Le leader des Quick Step a abandonné hier après moins de cent kilomètres

CHÂTEAUROUX La fin d’un Tour, en espérant que ce ne soit pas la fin tout court. Parmi les journalistes présents sur cette Grande Boucle , nombreux sont ceux qui faisaient la grimace en voyant Tom Boonen descendre de vélo et se réfugier dans la voiture de son directeur sportif, en évitant soigneusement les micros et les caméras qui s’étaient vite rassemblés autour de lui.

La grimace, parce que cet abandon sans gloire au km 95, après un début de Tour complètement anonyme, avait comme un avant-goût de renoncement.
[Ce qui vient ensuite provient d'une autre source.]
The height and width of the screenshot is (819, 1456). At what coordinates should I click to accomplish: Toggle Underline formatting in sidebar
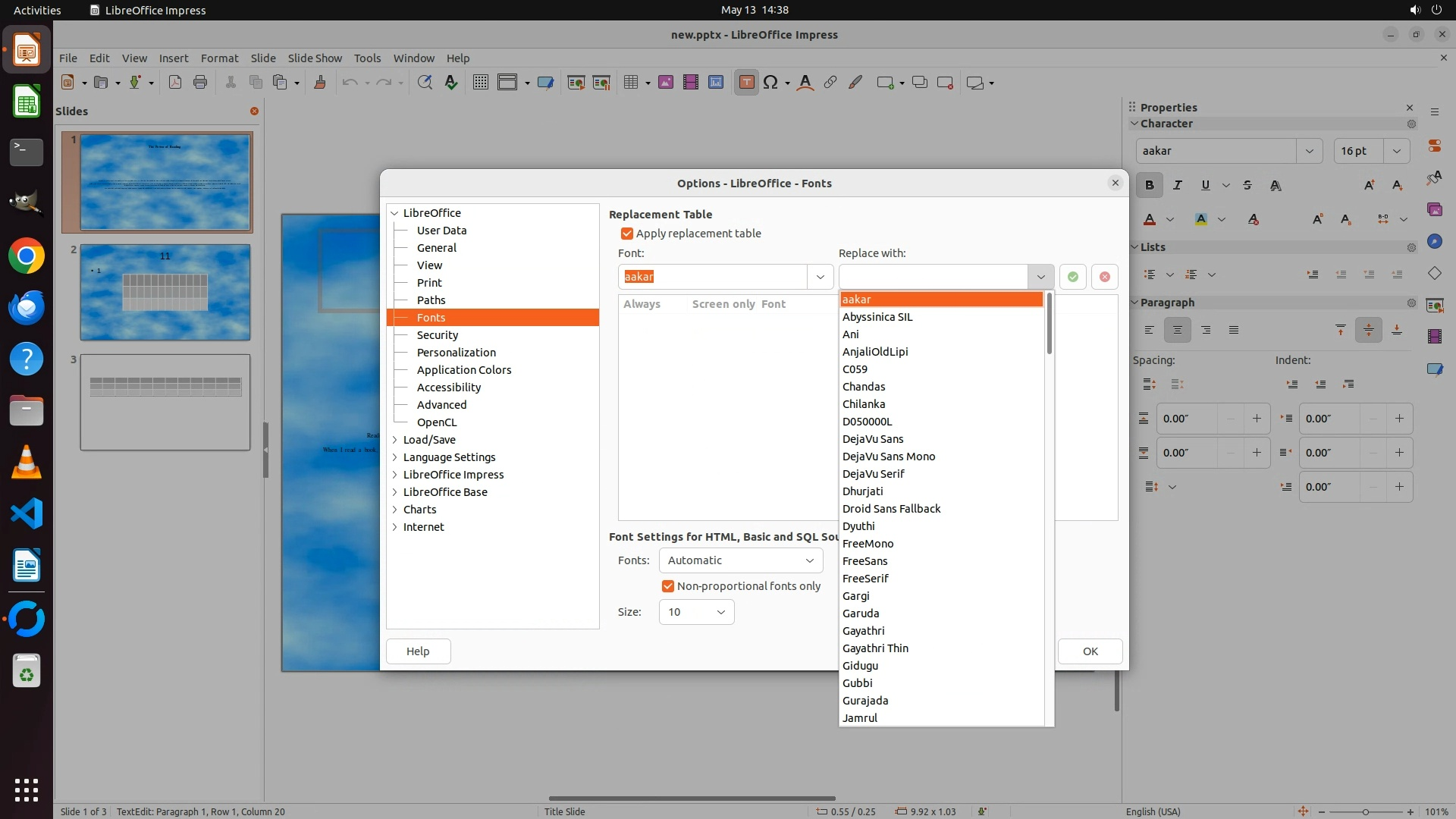coord(1205,185)
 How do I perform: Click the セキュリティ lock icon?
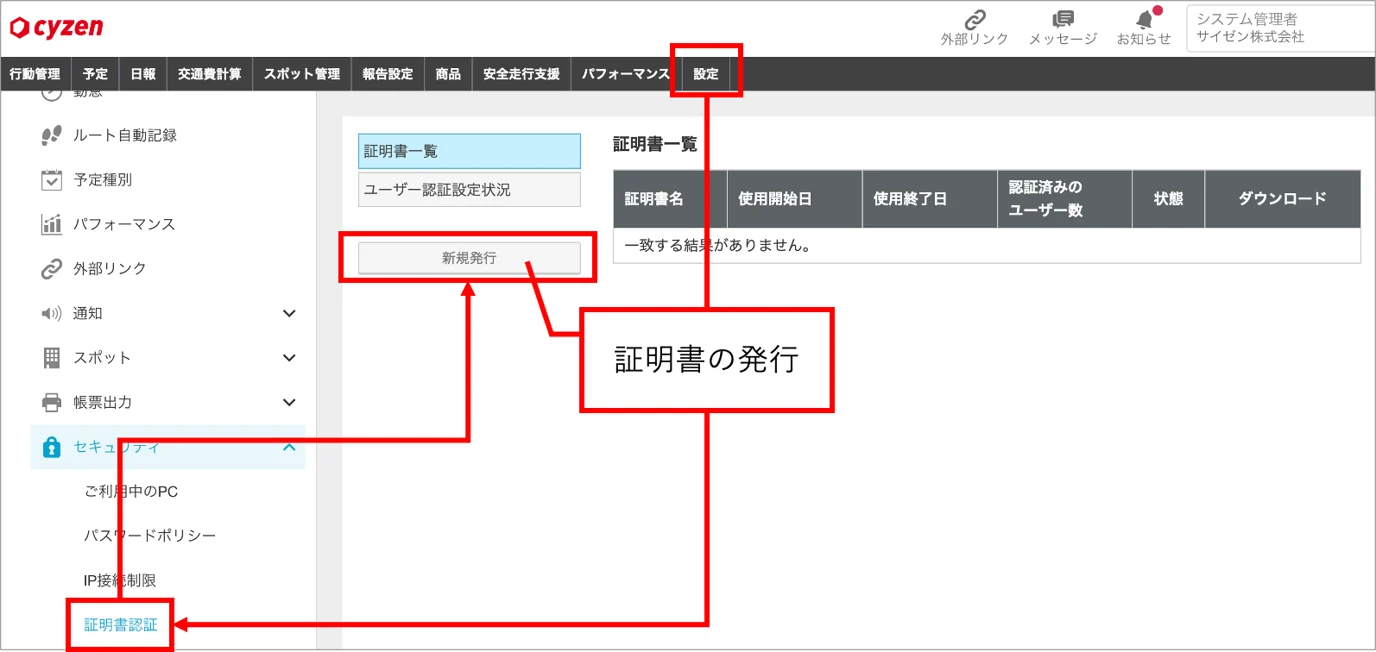click(52, 447)
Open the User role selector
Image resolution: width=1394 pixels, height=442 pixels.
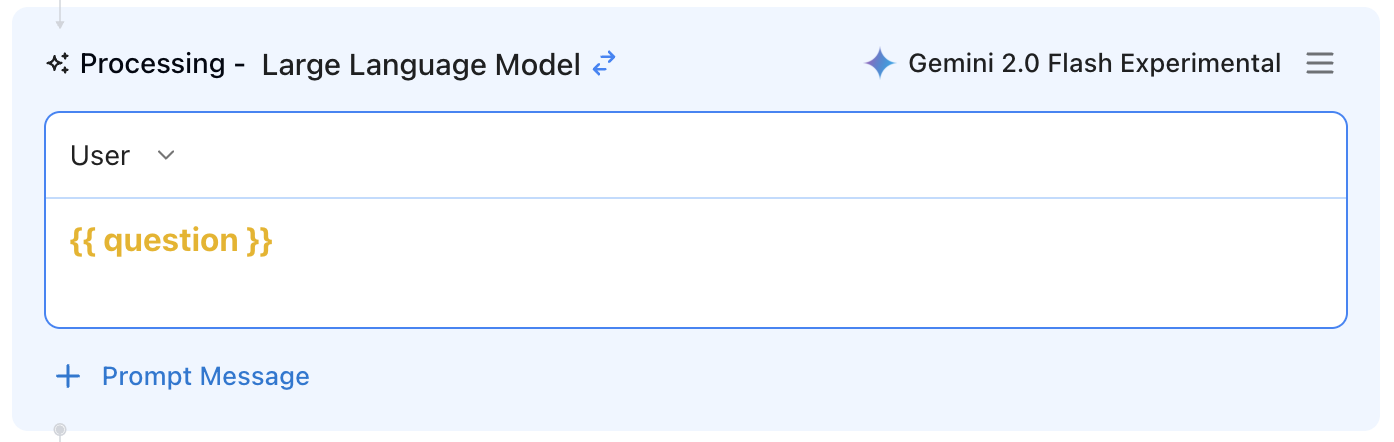click(x=100, y=155)
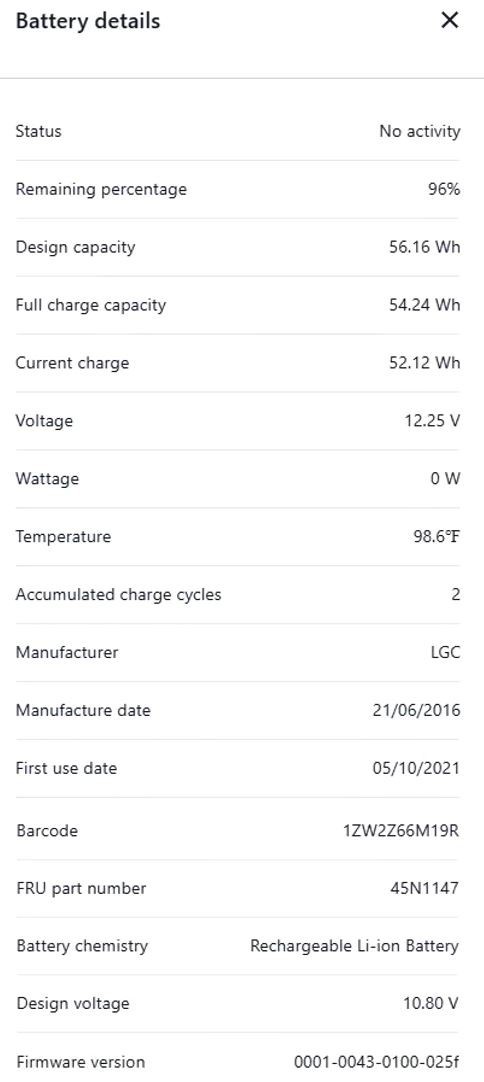Select the Design capacity 56.16 Wh value
The width and height of the screenshot is (484, 1082).
425,247
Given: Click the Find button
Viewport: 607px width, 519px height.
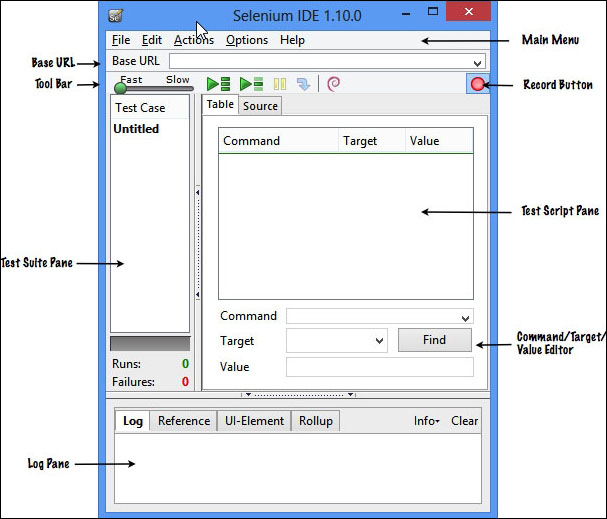Looking at the screenshot, I should 434,340.
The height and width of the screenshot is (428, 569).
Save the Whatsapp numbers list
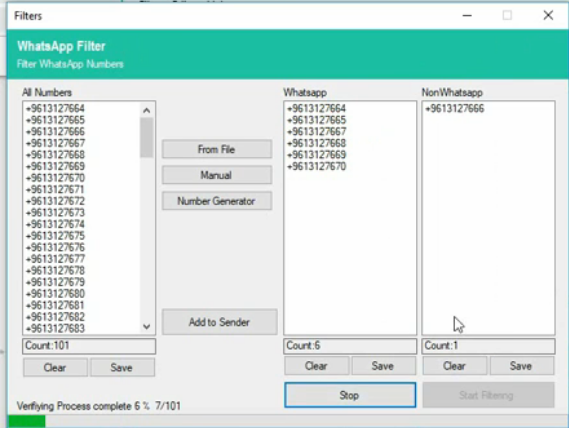pyautogui.click(x=383, y=366)
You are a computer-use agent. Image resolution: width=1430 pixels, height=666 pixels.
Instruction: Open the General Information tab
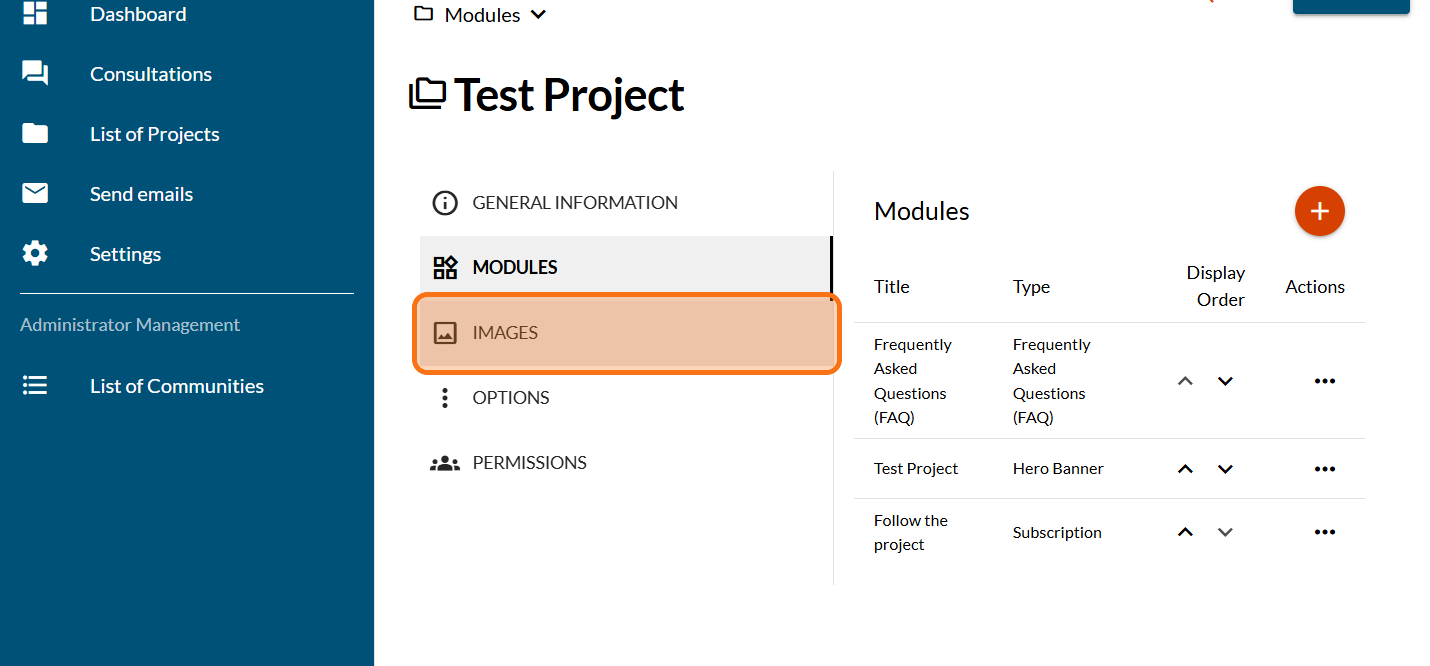pyautogui.click(x=574, y=203)
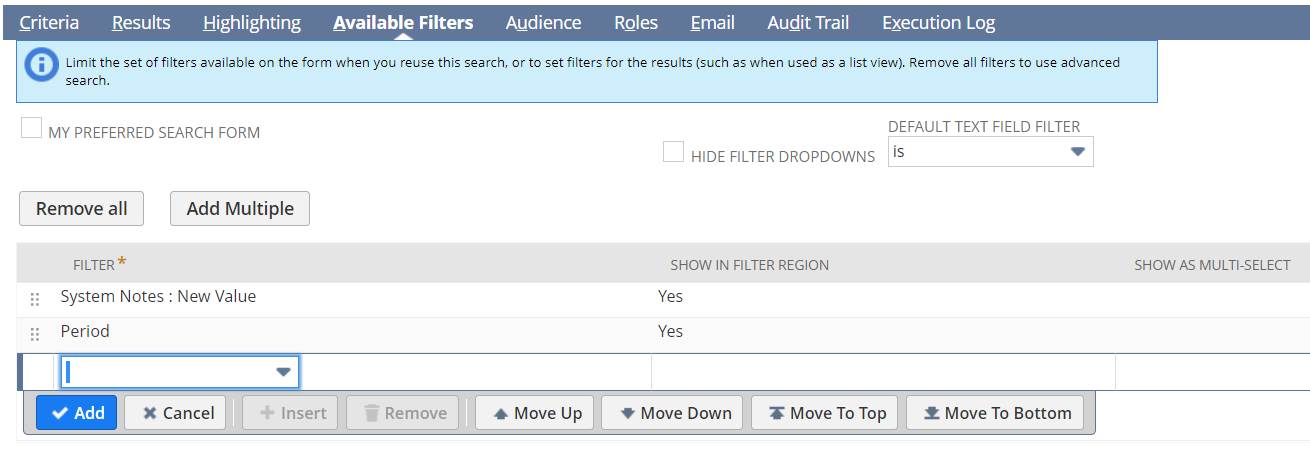The height and width of the screenshot is (451, 1310).
Task: Open the Audit Trail tab
Action: 810,22
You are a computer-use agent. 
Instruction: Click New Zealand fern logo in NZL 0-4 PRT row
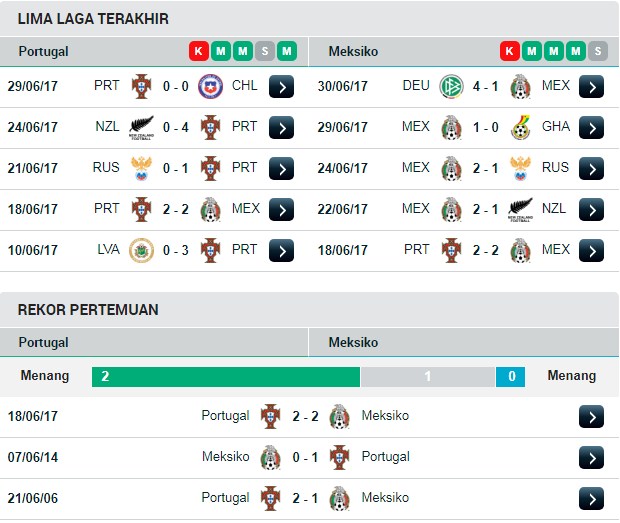pos(141,127)

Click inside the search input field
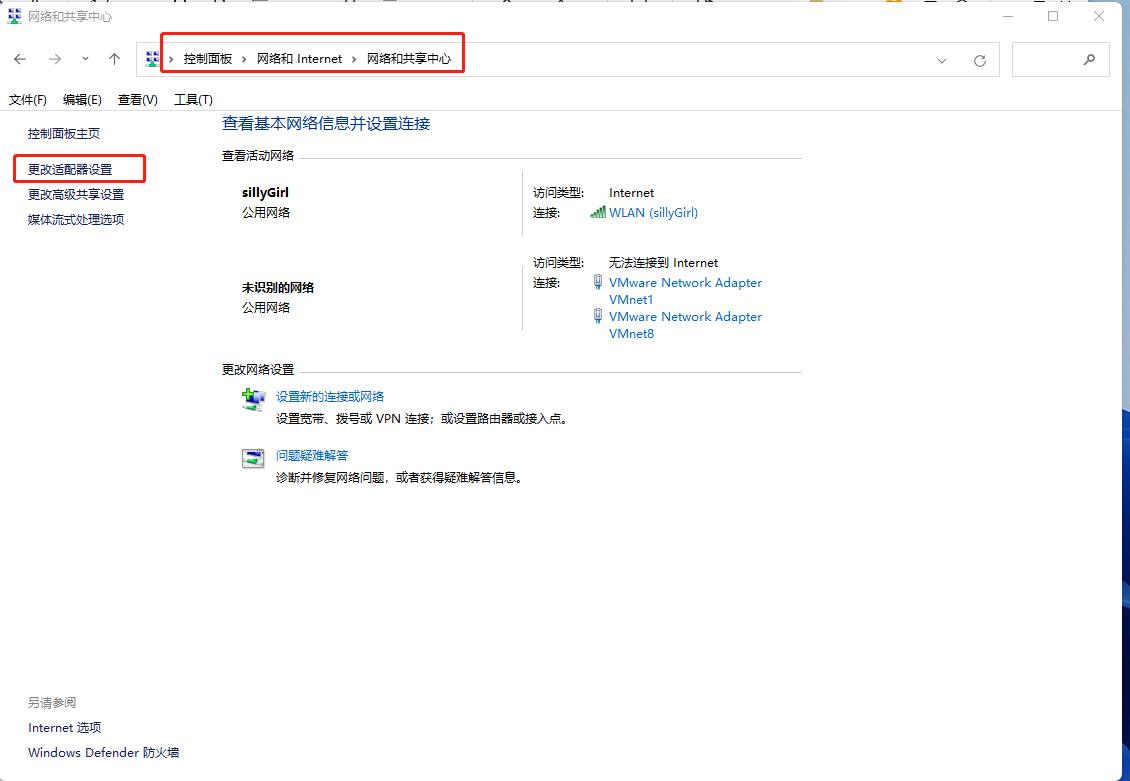point(1050,59)
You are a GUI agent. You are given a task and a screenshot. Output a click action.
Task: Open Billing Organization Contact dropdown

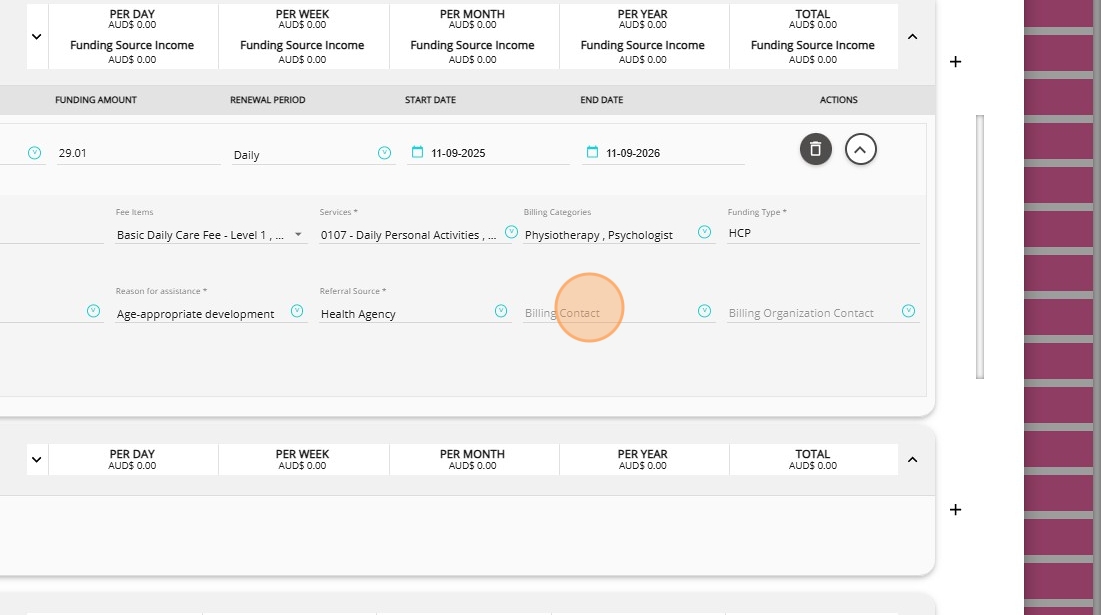pos(908,311)
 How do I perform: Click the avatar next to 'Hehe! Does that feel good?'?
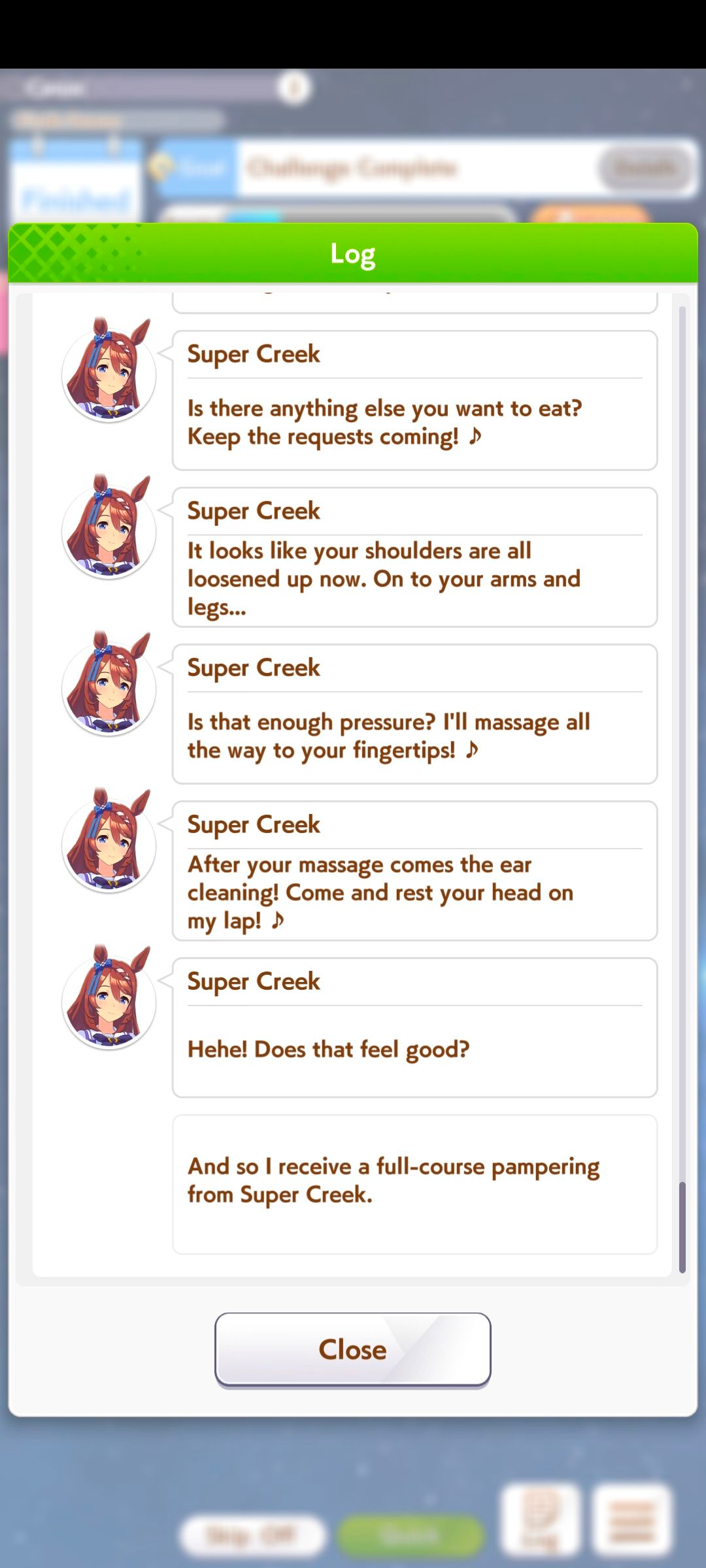109,998
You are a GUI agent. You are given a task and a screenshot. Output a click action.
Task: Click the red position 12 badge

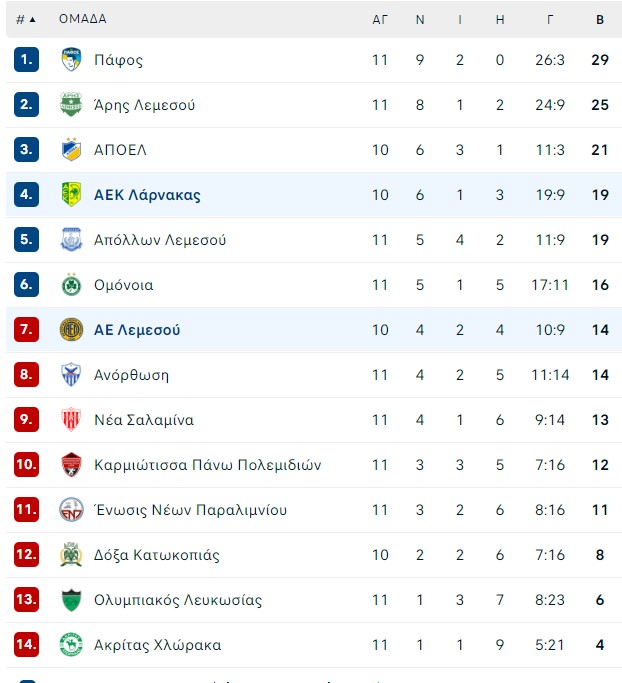coord(26,555)
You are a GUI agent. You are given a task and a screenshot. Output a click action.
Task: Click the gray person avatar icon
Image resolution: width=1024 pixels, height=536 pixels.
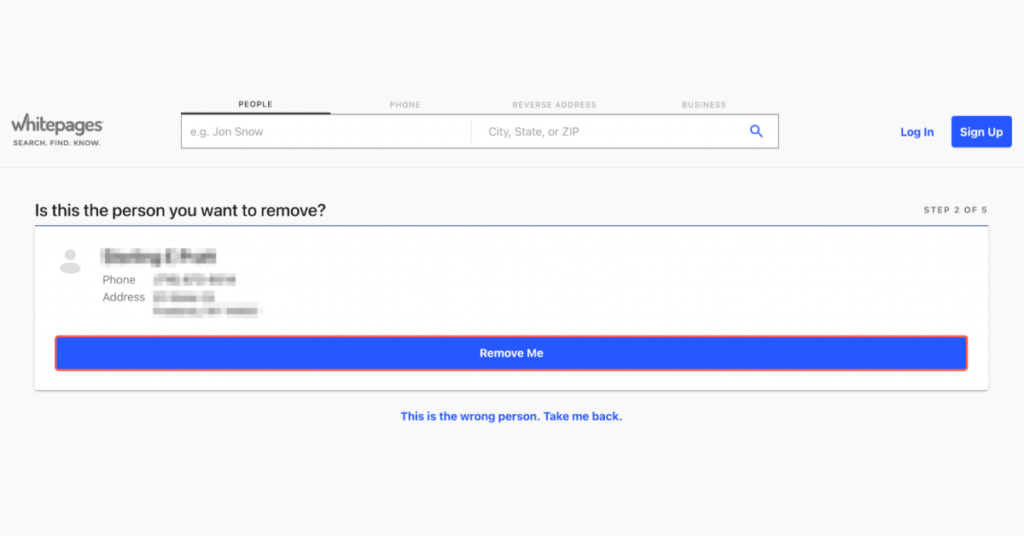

Alors que Philippe Gilbert est à son apogée, celui qui l’a précédé dans le cœur de tous les fanatiques belges de vélo semble ne plus être que l’ombre de lui-même. Sa saison des classiques n’avait déjà été sauvée que de justesse grâce à un succès qui était un peu tombé du ciel à Wevelgem.

Boonen était venu au Tour avec de grandes ambitions, c’est du moins ce qu’il nous avait dit, sans doute pour mieux se convaincre lui-même.

Mais on s’était très vite rendu compte que notre première impression était la bonne; que pouvait-il bien faire contre les jeunes loups du sprint comme Goss, Farrar ou Cavendish ?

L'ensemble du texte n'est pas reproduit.